Anunciado há meses, o projeto de lei que aumentaria a transparência e a rastreabilidade das emendas padece do mesmo mal que supostamente combaterá
Uma dita solução para o impasse das emendas parlamentares paira no ar entre Congresso, governo federal e STF (Supremo Tribunal Federal) há meses. O nível de transparência sobre a proposta é, ironicamente, o mesmo do problema ao qual se dirige: quase nenhum.
Desde a primeira menção ao projeto de lei para regulamentação, em agosto, pouco se sabe sobre o seu texto que, segundo o Legislativo, lançará verdadeiros holofotes sobre o trajeto das emendas ao orçamento.

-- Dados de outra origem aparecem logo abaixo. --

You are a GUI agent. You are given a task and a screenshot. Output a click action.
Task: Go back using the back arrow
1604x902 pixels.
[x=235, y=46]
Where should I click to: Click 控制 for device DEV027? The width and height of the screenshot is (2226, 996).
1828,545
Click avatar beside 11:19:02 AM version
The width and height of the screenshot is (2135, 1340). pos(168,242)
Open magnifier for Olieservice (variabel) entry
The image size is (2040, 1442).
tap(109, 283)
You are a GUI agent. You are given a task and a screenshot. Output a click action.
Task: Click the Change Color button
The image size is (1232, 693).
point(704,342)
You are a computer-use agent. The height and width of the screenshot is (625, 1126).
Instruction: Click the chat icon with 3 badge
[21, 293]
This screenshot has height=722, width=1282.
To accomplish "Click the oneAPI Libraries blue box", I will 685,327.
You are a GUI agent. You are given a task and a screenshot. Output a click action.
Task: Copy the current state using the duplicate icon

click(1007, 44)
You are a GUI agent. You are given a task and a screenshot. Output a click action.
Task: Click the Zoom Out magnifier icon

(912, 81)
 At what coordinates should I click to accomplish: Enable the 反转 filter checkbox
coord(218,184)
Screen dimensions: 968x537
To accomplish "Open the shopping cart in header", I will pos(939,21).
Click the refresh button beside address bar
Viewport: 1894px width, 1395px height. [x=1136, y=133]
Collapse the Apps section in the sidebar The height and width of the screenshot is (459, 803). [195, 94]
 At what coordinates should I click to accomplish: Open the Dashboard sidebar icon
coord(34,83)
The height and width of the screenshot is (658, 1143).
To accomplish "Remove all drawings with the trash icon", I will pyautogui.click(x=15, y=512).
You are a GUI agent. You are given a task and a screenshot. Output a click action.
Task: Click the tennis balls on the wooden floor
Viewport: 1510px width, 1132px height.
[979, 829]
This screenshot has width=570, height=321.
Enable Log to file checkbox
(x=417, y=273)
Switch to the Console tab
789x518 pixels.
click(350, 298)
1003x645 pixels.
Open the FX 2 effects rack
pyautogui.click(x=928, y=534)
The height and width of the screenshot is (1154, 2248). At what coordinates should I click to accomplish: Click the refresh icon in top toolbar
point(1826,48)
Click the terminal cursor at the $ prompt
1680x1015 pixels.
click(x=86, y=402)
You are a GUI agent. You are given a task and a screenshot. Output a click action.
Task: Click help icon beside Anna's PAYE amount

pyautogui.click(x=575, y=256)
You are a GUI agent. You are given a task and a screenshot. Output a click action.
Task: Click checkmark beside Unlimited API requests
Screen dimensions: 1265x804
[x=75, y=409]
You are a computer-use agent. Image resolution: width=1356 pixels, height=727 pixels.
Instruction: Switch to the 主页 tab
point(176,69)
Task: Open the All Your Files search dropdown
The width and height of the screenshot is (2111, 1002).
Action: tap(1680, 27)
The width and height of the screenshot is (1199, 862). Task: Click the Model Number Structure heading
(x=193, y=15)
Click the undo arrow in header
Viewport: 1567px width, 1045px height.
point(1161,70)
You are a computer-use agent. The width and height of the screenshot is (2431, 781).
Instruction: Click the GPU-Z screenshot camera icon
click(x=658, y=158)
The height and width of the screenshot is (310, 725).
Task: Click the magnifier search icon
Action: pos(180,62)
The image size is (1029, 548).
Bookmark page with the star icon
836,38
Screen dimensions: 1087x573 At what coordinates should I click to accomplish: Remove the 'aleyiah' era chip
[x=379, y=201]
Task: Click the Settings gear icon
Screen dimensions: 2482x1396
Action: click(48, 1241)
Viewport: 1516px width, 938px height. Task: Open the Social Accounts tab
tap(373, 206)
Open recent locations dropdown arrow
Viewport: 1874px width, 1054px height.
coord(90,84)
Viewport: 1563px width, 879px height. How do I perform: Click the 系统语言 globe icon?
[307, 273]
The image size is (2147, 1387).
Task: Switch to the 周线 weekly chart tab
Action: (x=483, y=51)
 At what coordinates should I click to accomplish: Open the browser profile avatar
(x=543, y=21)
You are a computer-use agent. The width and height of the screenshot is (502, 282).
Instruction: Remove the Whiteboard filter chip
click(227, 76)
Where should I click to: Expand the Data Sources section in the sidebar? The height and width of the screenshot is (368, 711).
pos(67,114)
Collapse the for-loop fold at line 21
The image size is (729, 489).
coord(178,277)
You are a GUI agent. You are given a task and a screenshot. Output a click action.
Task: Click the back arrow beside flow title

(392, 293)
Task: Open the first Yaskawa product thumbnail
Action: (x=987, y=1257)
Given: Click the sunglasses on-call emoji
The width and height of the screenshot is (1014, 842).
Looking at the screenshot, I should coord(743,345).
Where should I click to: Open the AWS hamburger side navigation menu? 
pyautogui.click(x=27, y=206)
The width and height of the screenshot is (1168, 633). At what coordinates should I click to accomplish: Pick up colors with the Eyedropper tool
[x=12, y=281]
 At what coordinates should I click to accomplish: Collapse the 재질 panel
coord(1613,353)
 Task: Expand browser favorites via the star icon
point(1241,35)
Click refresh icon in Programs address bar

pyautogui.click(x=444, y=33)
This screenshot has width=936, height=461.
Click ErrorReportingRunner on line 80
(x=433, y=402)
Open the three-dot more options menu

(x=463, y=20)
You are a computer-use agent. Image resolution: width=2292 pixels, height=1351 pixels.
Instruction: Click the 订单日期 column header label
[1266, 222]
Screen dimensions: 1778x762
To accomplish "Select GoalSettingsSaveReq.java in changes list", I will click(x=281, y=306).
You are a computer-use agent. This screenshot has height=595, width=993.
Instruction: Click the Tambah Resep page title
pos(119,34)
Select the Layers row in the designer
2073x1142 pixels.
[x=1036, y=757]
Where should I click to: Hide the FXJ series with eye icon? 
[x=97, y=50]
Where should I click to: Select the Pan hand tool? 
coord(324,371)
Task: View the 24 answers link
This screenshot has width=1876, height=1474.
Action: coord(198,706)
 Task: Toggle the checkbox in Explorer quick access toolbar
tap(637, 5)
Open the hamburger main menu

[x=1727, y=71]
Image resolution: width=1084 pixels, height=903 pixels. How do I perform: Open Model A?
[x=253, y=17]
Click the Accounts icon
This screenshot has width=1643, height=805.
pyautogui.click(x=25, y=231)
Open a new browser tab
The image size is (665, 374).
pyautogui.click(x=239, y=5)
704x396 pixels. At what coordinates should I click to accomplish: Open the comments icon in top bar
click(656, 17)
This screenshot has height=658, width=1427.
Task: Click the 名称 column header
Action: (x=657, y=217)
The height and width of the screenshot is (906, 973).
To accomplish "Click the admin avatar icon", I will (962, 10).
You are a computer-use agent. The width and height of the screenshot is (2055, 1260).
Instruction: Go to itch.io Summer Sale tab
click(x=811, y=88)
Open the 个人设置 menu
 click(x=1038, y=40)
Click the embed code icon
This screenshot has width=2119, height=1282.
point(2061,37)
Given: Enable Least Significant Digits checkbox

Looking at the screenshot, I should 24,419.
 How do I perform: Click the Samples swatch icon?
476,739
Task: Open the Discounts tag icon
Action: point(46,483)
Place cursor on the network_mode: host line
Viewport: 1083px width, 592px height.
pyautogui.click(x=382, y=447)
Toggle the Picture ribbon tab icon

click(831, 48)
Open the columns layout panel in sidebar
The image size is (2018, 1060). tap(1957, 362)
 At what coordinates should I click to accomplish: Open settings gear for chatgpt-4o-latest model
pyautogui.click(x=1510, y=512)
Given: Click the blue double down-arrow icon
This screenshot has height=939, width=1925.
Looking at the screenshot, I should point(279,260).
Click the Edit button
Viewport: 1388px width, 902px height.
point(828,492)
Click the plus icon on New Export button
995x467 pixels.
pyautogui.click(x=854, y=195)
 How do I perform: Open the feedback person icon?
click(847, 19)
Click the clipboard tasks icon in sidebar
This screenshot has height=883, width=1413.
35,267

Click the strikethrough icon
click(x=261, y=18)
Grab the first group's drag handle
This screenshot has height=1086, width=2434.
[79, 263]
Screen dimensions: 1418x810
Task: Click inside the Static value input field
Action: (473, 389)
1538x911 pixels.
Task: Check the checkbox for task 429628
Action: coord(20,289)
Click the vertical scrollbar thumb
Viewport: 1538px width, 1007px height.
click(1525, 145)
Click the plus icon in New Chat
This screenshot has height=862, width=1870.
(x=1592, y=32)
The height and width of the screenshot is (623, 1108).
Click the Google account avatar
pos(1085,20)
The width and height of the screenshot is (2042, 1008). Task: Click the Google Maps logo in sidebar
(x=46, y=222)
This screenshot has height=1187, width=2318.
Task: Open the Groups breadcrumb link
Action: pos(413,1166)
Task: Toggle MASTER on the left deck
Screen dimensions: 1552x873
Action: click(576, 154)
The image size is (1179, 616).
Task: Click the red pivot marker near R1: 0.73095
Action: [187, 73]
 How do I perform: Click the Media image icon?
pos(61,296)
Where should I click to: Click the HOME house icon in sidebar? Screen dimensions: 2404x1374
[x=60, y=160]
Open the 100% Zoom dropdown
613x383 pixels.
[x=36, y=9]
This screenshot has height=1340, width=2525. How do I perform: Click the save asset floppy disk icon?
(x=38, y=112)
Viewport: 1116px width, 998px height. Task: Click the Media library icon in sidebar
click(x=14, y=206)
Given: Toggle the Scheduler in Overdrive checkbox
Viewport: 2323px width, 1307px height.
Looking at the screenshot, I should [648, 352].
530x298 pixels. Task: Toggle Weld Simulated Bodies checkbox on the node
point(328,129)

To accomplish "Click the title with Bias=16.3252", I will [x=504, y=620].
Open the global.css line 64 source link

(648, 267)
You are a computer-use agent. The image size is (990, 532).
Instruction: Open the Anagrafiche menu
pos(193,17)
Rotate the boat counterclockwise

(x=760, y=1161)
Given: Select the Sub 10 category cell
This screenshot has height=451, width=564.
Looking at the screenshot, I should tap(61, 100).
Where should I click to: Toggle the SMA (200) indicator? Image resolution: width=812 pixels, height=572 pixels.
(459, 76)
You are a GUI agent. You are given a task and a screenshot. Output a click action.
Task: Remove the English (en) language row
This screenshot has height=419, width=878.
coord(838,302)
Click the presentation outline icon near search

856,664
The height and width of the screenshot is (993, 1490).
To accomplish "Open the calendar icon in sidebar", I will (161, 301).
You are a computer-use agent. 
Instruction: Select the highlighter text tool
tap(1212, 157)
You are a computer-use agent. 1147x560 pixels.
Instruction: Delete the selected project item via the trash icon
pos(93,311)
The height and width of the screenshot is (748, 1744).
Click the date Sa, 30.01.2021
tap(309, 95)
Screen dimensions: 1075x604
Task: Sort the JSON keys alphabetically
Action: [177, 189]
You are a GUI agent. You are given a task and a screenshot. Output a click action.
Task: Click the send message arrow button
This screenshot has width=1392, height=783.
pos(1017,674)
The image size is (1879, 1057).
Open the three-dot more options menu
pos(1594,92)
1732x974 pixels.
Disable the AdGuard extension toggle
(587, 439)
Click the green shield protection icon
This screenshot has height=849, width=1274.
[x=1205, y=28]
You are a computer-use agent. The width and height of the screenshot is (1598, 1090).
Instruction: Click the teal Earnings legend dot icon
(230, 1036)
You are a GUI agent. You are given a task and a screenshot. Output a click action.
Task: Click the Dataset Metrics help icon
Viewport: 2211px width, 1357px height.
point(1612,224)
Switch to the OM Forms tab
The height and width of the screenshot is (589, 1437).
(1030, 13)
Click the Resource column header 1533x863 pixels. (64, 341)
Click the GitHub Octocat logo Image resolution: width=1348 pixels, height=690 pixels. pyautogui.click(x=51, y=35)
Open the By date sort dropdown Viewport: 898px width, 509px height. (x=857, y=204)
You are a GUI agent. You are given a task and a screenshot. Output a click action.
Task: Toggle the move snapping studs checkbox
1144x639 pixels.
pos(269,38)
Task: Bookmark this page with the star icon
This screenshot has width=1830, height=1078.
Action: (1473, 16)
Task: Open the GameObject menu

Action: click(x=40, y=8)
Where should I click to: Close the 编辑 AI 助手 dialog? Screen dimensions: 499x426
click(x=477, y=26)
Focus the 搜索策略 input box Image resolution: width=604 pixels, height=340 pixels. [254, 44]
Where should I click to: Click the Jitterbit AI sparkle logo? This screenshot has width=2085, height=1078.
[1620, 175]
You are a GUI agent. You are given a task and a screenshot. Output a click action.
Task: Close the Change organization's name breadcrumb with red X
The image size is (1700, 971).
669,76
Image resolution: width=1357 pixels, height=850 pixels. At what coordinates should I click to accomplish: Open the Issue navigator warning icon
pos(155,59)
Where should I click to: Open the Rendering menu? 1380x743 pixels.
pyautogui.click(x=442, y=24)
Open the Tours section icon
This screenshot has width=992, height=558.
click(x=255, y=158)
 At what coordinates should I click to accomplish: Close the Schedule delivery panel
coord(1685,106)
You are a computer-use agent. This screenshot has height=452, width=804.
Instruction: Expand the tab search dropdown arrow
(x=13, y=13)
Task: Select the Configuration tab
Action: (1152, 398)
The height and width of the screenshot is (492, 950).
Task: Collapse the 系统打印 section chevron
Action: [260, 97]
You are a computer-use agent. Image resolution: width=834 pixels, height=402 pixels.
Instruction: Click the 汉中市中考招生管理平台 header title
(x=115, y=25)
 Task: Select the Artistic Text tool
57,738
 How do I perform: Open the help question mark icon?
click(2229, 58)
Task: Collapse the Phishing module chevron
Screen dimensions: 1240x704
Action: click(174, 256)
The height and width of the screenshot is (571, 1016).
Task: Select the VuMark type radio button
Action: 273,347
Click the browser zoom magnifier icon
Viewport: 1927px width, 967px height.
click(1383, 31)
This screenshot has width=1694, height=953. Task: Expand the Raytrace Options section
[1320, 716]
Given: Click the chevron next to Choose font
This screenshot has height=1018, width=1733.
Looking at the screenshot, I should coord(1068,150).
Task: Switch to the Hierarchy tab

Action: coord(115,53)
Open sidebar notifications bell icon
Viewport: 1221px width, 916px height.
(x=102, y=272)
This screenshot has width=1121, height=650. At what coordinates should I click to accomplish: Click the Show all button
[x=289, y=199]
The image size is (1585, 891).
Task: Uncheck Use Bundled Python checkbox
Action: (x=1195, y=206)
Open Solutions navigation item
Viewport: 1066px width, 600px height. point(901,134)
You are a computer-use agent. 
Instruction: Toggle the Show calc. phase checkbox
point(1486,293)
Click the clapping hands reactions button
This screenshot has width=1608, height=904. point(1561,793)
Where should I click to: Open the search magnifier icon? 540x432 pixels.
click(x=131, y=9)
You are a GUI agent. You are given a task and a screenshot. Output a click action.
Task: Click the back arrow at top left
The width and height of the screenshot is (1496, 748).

Até a 6ª feira (25.out.2024), as informações sobre a tal proposta só chegavam a público indiretamente. Ora via declarações à imprensa por Angelo Coronel (PSD-BA), relator do orçamento que a apresentaria, ou por fontes não identificadas, ora por atas das audiências de conciliação e reuniões promovidas pelo ministro Flávio Dino.
Mesmo com o protocolo do PLP 172 de 2024 por Coronel, o mistério permanece. De acordo com a Agência Senado, a proposta apresentada é a tal solução negociada e acordada entre os Poderes.
Neste início de semana, porém, circula a notícia de que o texto é fruto de um esforço apenas do senador, e que a proposta realmente costurada entre governo e Congresso espera uma aprovação do Supremo para ser apresentada. Considerando-se a longa lista de problemas do PLP, parece positivo. Ao mesmo tempo, a informação comum é de que o tal projeto-solução (qual seja) é prioridade e deve ser votado rapidamente.
Vejamos: um processo cujo impacto para a sociedade será significativo, mas cujos pontos de partida e desenrolar não se dão em público, nem são discutidos com a própria sociedade antes de uma votação no estilo ‘trator’. Parece estranha e lamentavelmente familiar.
Caso a aprovação desse projeto de lei complementar panaceico (qual seja) ocorra sem a mínima possibilidade de participação efetiva da sociedade civil, como parece estar se encaminhando para ser, uma certeza se apresenta desde já: a nova lei não desmontará a atual lógica distorcida de participação do Congresso no orçamento da União. Deverá servir só para liberar ainda neste ano o que resta suspenso pelo STF e preservar ao máximo o sistema que, afinal, funciona muito bem para os propósitos aos quais foi desenhado para atender: dar vantagens a congressistas e sossego ao Executivo.
Uma ou outra concessão de transparência será feita, claro. De preferência, sem envolver o Congresso ou seus integrantes, como se antevê pelo texto de Angelo Coronel e apenas o suficiente para garantir uma rastreabilidade tão eficaz quanto migalhas de pão deixadas na floresta para se encontrar o caminho de volta para casa.